____ EXERCISE INPUTS

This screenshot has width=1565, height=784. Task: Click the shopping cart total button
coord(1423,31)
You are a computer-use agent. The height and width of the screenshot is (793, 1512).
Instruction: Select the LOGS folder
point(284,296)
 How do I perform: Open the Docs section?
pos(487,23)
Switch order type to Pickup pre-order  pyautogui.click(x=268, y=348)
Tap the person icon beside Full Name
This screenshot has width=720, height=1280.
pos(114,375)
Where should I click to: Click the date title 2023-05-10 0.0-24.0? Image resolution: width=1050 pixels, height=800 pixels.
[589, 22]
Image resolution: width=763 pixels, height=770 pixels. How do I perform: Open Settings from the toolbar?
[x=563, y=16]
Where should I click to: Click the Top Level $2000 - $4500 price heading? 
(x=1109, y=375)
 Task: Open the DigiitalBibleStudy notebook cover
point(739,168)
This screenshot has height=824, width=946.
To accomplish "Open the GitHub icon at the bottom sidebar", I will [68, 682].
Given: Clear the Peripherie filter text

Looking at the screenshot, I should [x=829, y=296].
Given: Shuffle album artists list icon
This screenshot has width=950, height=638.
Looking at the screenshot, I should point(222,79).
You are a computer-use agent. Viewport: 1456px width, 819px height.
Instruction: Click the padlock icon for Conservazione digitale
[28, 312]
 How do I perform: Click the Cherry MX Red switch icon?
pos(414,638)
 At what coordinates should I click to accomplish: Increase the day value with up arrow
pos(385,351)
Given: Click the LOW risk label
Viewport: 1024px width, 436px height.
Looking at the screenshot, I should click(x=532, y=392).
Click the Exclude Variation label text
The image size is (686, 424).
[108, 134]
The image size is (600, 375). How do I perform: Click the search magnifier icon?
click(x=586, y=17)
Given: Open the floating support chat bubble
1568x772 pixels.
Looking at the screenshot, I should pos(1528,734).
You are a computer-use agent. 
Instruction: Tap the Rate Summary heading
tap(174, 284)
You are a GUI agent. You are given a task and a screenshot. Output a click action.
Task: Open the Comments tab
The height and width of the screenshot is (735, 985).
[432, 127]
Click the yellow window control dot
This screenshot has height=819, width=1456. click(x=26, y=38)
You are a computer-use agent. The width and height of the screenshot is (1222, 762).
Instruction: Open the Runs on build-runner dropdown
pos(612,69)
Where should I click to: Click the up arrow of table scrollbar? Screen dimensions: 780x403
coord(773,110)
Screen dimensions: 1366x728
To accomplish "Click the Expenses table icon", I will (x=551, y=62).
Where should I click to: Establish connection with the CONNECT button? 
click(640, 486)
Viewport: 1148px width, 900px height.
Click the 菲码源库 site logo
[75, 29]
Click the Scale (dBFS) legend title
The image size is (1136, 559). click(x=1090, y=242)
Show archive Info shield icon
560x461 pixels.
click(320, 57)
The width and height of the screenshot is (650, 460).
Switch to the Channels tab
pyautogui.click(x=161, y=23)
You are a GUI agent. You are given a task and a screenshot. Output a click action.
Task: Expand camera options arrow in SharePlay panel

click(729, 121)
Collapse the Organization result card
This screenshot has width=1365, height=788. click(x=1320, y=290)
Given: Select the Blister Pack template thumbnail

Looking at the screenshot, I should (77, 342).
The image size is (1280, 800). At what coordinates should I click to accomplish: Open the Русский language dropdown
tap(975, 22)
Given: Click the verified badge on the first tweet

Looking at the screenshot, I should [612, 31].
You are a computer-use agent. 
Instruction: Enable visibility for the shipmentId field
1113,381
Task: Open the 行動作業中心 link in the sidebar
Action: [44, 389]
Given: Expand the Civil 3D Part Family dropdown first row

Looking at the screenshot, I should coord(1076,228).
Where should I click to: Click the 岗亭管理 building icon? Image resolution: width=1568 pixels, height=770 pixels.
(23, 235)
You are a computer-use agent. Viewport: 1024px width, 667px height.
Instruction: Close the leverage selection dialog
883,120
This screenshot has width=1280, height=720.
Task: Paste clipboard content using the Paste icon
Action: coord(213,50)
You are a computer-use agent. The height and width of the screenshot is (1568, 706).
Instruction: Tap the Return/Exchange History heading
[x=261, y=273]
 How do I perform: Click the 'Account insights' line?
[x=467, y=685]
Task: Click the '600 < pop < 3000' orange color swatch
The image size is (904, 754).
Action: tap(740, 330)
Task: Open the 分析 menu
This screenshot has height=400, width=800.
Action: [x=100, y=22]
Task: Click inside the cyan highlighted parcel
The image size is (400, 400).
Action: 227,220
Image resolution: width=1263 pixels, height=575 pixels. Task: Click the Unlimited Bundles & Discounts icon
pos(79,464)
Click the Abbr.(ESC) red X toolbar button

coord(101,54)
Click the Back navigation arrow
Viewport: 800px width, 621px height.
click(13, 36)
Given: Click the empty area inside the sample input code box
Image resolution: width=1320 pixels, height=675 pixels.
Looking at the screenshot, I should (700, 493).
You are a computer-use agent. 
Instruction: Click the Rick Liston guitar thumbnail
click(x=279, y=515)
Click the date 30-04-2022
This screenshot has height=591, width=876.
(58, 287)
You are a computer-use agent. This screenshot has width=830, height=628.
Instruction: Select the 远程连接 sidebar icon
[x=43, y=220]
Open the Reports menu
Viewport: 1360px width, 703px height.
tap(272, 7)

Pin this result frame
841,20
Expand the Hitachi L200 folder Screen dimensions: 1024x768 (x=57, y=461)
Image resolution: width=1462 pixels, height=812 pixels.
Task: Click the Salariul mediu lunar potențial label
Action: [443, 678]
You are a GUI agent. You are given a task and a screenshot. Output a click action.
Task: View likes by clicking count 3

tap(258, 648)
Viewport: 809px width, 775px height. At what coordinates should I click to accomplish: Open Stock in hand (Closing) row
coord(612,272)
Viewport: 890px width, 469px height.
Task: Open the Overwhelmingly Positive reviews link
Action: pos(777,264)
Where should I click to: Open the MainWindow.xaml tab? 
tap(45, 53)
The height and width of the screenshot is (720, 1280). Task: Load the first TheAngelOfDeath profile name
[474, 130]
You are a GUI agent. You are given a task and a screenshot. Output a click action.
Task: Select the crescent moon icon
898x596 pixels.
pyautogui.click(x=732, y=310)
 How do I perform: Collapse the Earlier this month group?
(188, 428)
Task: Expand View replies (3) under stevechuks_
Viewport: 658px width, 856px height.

________

REQUIREMENT: The answer must hold exactly the lines of the entries above, from the first line through the line that contains "Given: Click the LOW risk label", and no others.

RESPONSE TO THE TASK:
This screenshot has width=1565, height=784. Task: Click the shopping cart total button
coord(1423,31)
You are a computer-use agent. The height and width of the screenshot is (793, 1512).
Instruction: Select the LOGS folder
point(284,296)
 How do I perform: Open the Docs section?
pos(487,23)
Switch order type to Pickup pre-order  pyautogui.click(x=268, y=348)
Tap the person icon beside Full Name
This screenshot has width=720, height=1280.
pos(114,375)
Where should I click to: Click the date title 2023-05-10 0.0-24.0? Image resolution: width=1050 pixels, height=800 pixels.
[589, 22]
Image resolution: width=763 pixels, height=770 pixels. How do I perform: Open Settings from the toolbar?
[x=563, y=16]
Where should I click to: Click the Top Level $2000 - $4500 price heading? 
(x=1109, y=375)
 Task: Open the DigiitalBibleStudy notebook cover
point(739,168)
This screenshot has height=824, width=946.
To accomplish "Open the GitHub icon at the bottom sidebar", I will [68, 682].
Given: Clear the Peripherie filter text

Looking at the screenshot, I should [x=829, y=296].
Given: Shuffle album artists list icon
This screenshot has width=950, height=638.
Looking at the screenshot, I should point(222,79).
You are a computer-use agent. Viewport: 1456px width, 819px height.
Instruction: Click the padlock icon for Conservazione digitale
[28, 312]
 How do I perform: Click the Cherry MX Red switch icon?
pos(414,638)
 At what coordinates should I click to accomplish: Increase the day value with up arrow
pos(385,351)
Given: Click the LOW risk label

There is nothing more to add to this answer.